===== Source document
Addressing those concerns, the education ministry told FRANCE 24 that "if possible and depending on local conditions, complementary preventative measures could be taken" including outdoor masking, limiting contact of the affected class with others during recess or lunchtime, and "limiting risky indoor activities" like sport and singing.
Those adjustments aren't certain to satisfy critics. "There is nothing better than closing the class for seven days – except for closing the class for 10 days. We're sure there's no mingling (between classmates)," Rochoy said. "Bringing children back on the basis of negative tests conducted prematurely will inevitably lead to more infections. It's a certainty."
Trial results not yet public
Officially, the protocol change comes after beta-testing in 10 departments nationally. But the results of those trials – conducted at incomparably lower levels of viral spread, scientists note – have yet to be released even as the policy is deployed nationwide.
It also overwhelmingly relies on parents' initiative to have any symptomatic children tested as school-based testing remains largely reactive in France, not preventative.
In September, the Scientific Council that advises the French government on Covid-19 matters recommended testing all six million kindergarten and primary schoolchildren weekly to keep tabs on viral spread. But the government declined. The education ministry instead offers to provide 600,000 tests a week for primary schoolchildren, but Blanquer has cited low uptake to explain why far fewer are conducted in practice.
==========
### Prompt 1
Rewrite the passage of the article on school Covid-19 testing in France from "Those adjustments aren't" up to and including "France, not preventative.", replacing "departments" with "regions".
### Prompt 2
According to the article on school Covid-19 testing in France, why are far fewer than the offered 600,000 weekly tests carried out for primary schoolchildren?
### Prompt 3
In how many departments was the protocol change beta-tested, according to the article on school Covid-19 testing in France?
Rely only on the text when completing these tasks.
===== Data listing
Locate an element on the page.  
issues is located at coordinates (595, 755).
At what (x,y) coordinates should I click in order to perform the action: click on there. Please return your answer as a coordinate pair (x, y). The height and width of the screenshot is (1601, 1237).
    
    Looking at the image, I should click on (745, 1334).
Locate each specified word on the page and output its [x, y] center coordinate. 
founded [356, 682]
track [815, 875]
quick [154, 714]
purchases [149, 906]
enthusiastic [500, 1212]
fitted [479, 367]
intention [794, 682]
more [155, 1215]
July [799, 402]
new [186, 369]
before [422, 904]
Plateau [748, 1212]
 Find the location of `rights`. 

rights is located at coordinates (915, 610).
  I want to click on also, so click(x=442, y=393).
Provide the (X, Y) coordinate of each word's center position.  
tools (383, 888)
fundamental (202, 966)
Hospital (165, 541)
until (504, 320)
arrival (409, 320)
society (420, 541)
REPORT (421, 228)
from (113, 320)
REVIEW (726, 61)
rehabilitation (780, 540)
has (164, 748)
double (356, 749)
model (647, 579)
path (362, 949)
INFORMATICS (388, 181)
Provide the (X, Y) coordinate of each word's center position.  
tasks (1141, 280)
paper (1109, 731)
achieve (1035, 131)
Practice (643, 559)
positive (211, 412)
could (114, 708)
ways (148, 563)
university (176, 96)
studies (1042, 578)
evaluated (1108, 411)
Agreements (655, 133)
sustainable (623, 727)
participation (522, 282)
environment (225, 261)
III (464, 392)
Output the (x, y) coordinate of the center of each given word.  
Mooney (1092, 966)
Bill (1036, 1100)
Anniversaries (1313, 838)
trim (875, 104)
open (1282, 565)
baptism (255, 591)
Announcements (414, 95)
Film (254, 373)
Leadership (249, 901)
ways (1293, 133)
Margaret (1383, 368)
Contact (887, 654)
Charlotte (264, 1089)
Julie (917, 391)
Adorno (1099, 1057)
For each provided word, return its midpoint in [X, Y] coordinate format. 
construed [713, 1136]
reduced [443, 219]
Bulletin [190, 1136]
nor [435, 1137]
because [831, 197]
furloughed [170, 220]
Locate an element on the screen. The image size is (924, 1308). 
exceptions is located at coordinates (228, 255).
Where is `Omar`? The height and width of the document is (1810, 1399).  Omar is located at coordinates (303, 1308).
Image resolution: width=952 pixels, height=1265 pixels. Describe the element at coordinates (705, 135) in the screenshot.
==========
### Answer section 1
Those adjustments aren't certain to satisfy critics. "There is nothing better than closing the class for seven days – except for closing the class for 10 days. We're sure there's no mingling (between classmates)," Rochoy said. "Bringing children back on the basis of negative tests conducted prematurely will inevitably lead to more infections. It's a certainty."
Trial results not yet public
Officially, the protocol change comes after beta-testing in 10 regions nationally. But the results of those trials – conducted at incomparably lower levels of viral spread, scientists note – have yet to be released even as the policy is deployed nationwide.
It also overwhelmingly relies on parents' initiative to have any symptomatic children tested as school-based testing remains largely reactive in France, not preventative.

### Answer section 2
Blanquer has cited low uptake to explain why far fewer tests are conducted in practice.

### Answer section 3
In 10 departments.